No dijimos nada más hasta que estuvimos en Nápoles, luego de pronto afirmó:
—Usted tendrá que explicar la situación al Signor Chalmers. El hecho de que haya arrendado la villa bajo un nombre supuesto es seguro que saldrá a luz en la investigación. Comprenderá que no podemos hacer nada para callarlo.
Me di cuenta que estaba preocupado de lo que pensaría Chalmers.
—Oh, desde luego —respondí—. Ni usted ni yo tenemos la culpa de lo que ha sucedido.
Me miró largamente de soslayo.
—El signor Chalmers tiene mucha influencia —comentó.
—Desde luego, pero podía haberla utilizado con su hija antes de que se viera envuelta en una situación como ésta.

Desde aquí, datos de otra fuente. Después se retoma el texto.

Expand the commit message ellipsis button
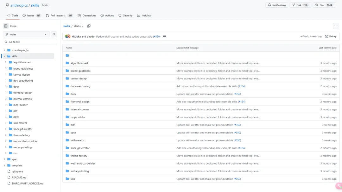 click(165, 36)
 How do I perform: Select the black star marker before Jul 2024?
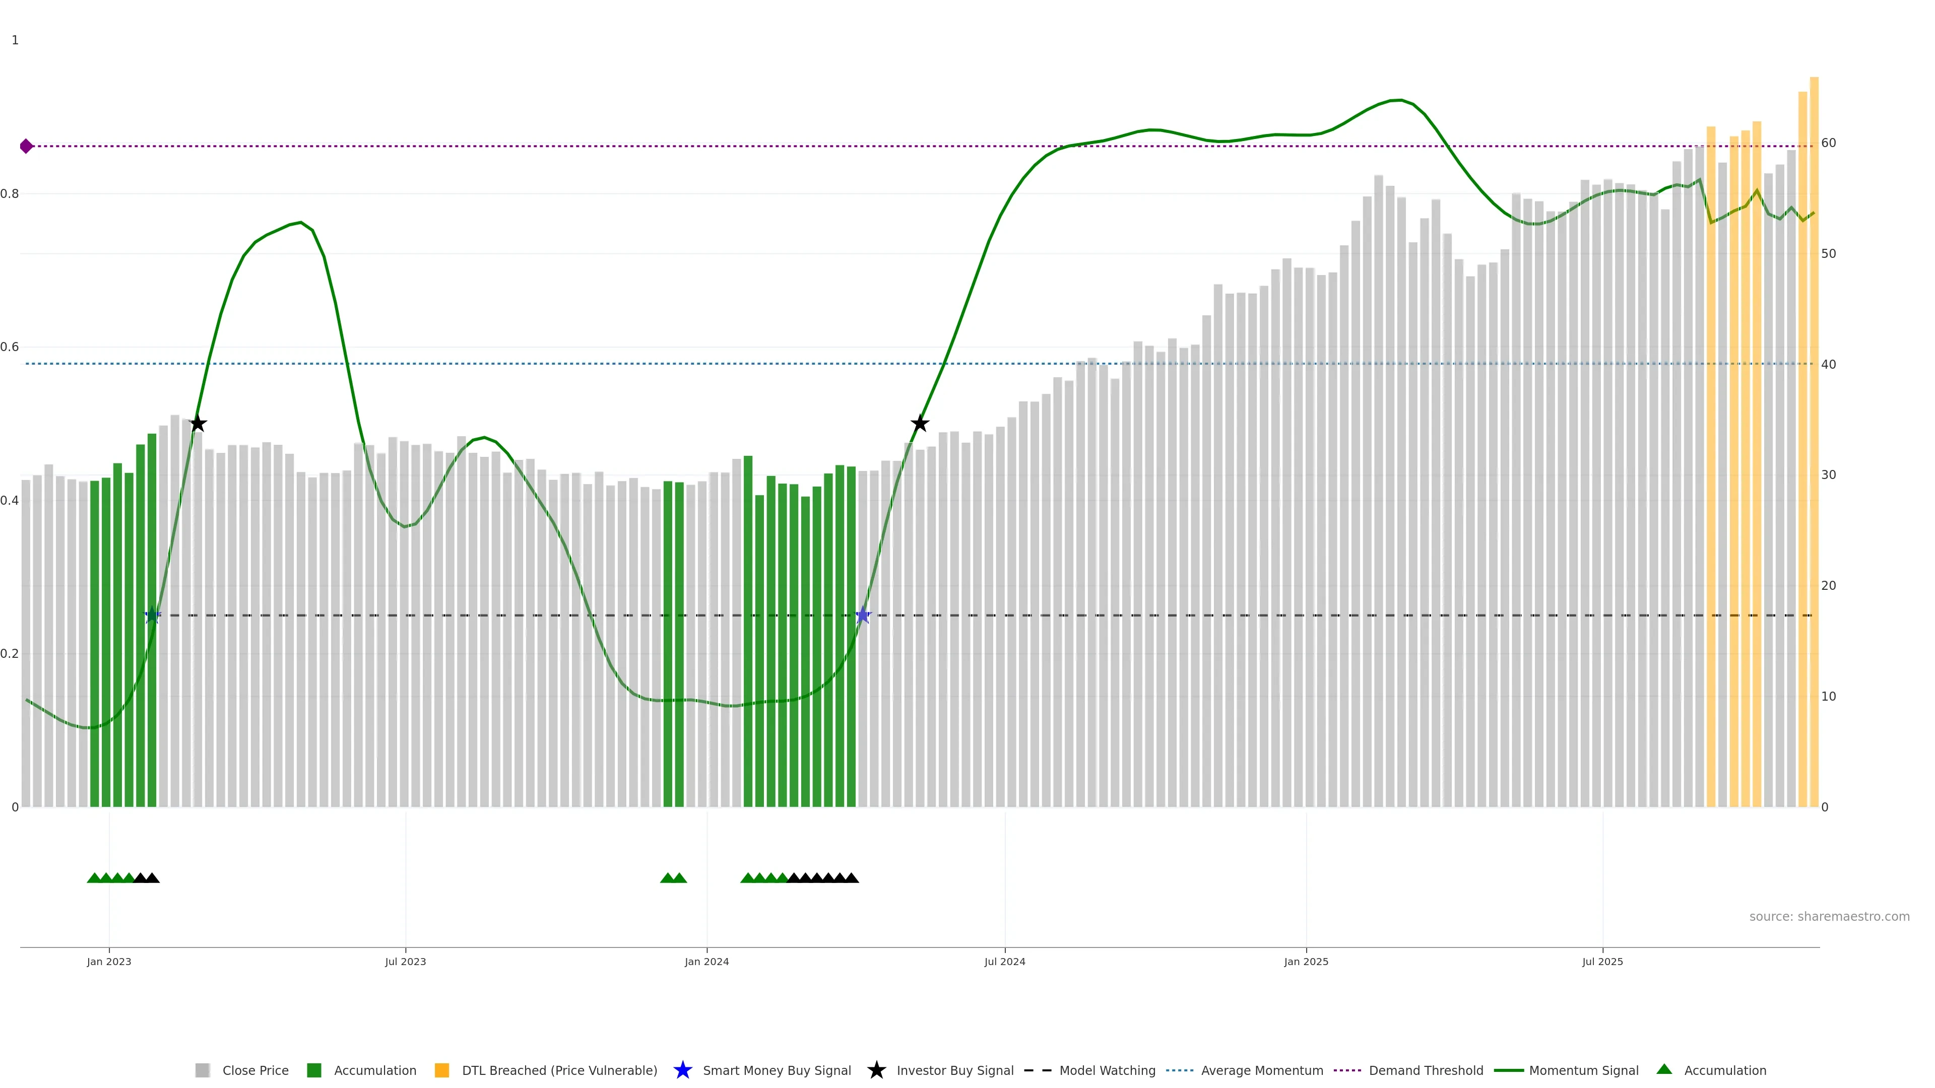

Encendió otro de sus horribles cigarrillos, se hundió en su asiento y cayó en una cavilación profunda. Yo me sumergí en la mía.
Me sorprendía que no hubiera dicho algo más sobre Douglas Sherrard. Esto me intranquilizaba un poco. Conocía a Carlotti. Se movía con lentitud pero se movía con seguridad.
Llegamos a Nápoles alrededor del mediodía. Había un coche de policía esperándonos. El teniente Grandi de la Policía de Nápoles estaba parado al lado del coche, aguardando.
Era un pajarraco de mediana estatura con un rostro afilado, solemne, ojos oscuros y piel olivácea. Me tendió la mano, mirando más allá de mi hombro derecho. Tuve la impresión de que no le agradó que formara parte del grupo. Hizo sentar a Carlotti en el asiento de atrás y a mí en el asiento de adelante al lado del chófer. Él se ubicó al lado de Carlotti.
Durante el largo y veloz viaje a Sorrento, apenas pude oír su rápido italiano y que hablaba constantemente, con voz apenas perceptible.
Traté de escuchar lo que decía, pero el ruido del viento y el rugir del motor hacían que eso fuera imposible. Me desinteresé, encendí un cigarrillo y miré a través del parabrisas al camino recto que se precipitaba continuamente hacia nosotros, pensando en el viaje de la noche, anterior, tanto más rápido y mucho más peligroso.
Llegamos a Sorrento. El chófer nos hizo pasar por detrás de la estación del ferrocarril a un pequeño edificio de ladrillos que servía como morgue de la localidad.
Descendimos del coche. Carlotti me dijo:
—Esto no será agradable para usted, pero es necesario. Tiene que ser identificada.
—Está bien.
Pero no estaba bien. Yo traspiraba y sabía que debía haber perdido el color. No tenía por qué preocuparme de mi apariencia. Cualquiera tendría el mismo aspecto en esas circunstancias.
Lo seguí a través de la puerta del edificio, hasta un corredor embaldosado y a una habitación pequeña y desnuda.
En medio de la habitación había una tabla sobre unos caballetes donde yacía un cuerpo cubierto por una sábana.
Nos acercamos a la mesa. El corazón me golpeaba furiosamente. Me sentía tan descompuesto que creía que iba a desvanecerme.
Observé a Carlotti adelantarse y levantar la sábana.